Cartilage showing through. Do I need a revision? (Photo)

I've had rhinoplasty exactly 12 months ago and these past few months I've noticed cartlage showing threw the skin on the left side of the tip. I wanted to ask if I could camouflage it with fillers or do I need a revision, also will the revision swelling be as bad as the first surgery? Thank you

Doctor Answers 6

Revision Rhinoplasty

Hello,I think you should have a revision rhinoplasty to definitively fix the irregularity of the tip. It should be performed in an open procedure ensure tip symmetry. Revision rhinoplasty almost always causes as much swelling as the primary surgery, and in some cases more. However, you will not need osteotomies, or the 'breaking of bones', which cause much of the bruising and swelling in initial rhinoplasties.  Filler will be unreliable, temporary, and add bulk.Best of luck!

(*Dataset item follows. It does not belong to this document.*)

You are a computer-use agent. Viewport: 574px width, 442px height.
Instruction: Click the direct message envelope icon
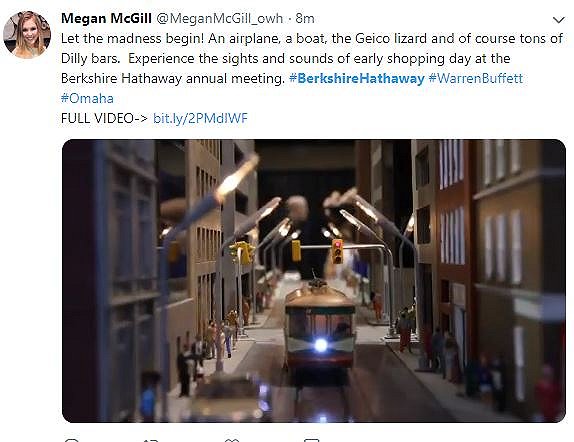coord(312,439)
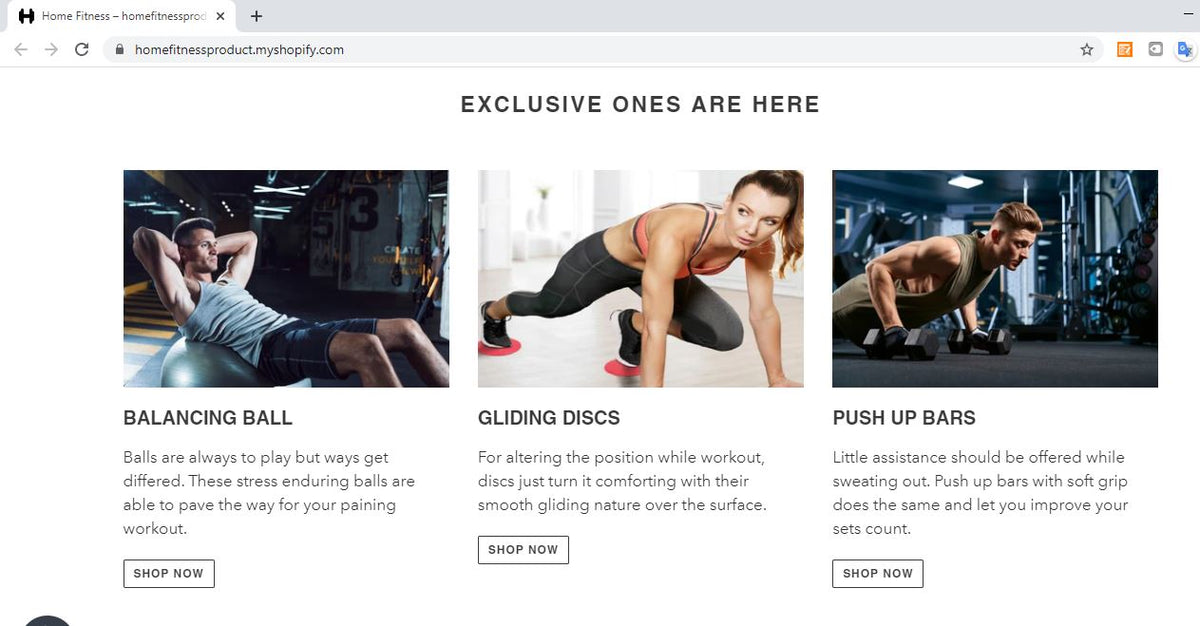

Beverly Hills Plastic Surgeon
4.9 out of 5 stars 78 reviews

Cartilage showing through.

After a year if an irregularity in the tip cartilage shows through we favor revision rhinoplasty rather than fillers for a stable and permanent result.

Peter E. Johnson, MD
Chicago Plastic Surgeon
4.1 out of 5 stars 39 reviews

Tip Deformity after Rhinoplasty

I am sorry that you developed a tip deformity one year after your rhinoplasty. This condition requires an open approach revision rhinoplasty for optimal correction. Please discuss your concerns with your surgeon or an experienced Facial Plastic Surgeon who regularly performs revision rhinoplasty for tip bossa deformities. I would recommend avoiding fillers due to high risk and ineffective result for this condition. Best Wishes. 

Fred J. Bressler, MD, FACS
Houston Facial Plastic Surgeon
5.0 out of 5 stars 7 reviews

Filler to camouflage cartilage versus revision rhinoplasty

The answer depends on your goals. If the visible left tip cartilage is the only feature of your rhinoplasty result you are unhappy with then camouflaging this with filler is a reasonable approach. It carries some risk and might not produce a satisfactory result but it is temporary and reversible. If you are not happy with other features of your new nose then revision rhinoplasty is likely your best choice. Revision rhinoplasty usually leads to more prolonged swelling compared to a primary rhinoplasty but it all depends on what is revised. It you and your surgeon decide a small tip revision is all that is necessary then your swelling will not be too bad. The expected swelling will increase as more revision work is performed. I suggest you discuss this issue with your rhinoplasty surgeon as he/she knows your anatomy best and can help guide you to a solution. 

Bradford A. Bader, MD
Plano Facial Plastic Surgeon
5.0 out of 5 stars 7 reviews

Rhinoplasty: cartilage showing through

Rhinoplasty is a surgery to change the shape of the nose for breathing or appearance. It's one of the most challenging surgeries because the results do not appear for many months or years after surgery. Visible cartilage can be frustrating for both the patient and the surgeon. Patients with thin skin are more likely to have visible structures. Camouflaging techniques during rhinoplasty can help. Seek out a revision rhinoplasty surgeon to see what options are possible with your nose. I would avoid having any filler injected into the tip of the nose. The blood supply is not robust. And the skin may be challenged. The risk with filler in this area is high in my opinion.  Safety comes first. 

Victor Chung, MD
San Diego Facial Plastic Surgeon
5.0 out of 5 stars 10 reviews

Revision, some advices:

Thank you very much for sharing your concerns about your Rhinoplasty with us.

After having analyzed all the info and photos provided to us, i recommend to perform a Secondary Rhinoplasty (not a tip revision) this means (basically) treat the nasal bones and the nasal cartilages.
Therefore i would perform a narrowing of the nasal base (nose osteotomy) and alar and triangular cartilage shaping.

Dr. Emmanuel Mallol Cotes.-

Emmanuel Mallol Cotes, MD
Dominican Republic Plastic Surgeon
4.7 out of 5 stars 147 reviews

These answers are for educational purposes and should not be relied upon as a substitute for medical advice you may receive from your physician. If you have a medical emergency, please call 911. These answers do not constitute or initiate a patient/doctor relationship.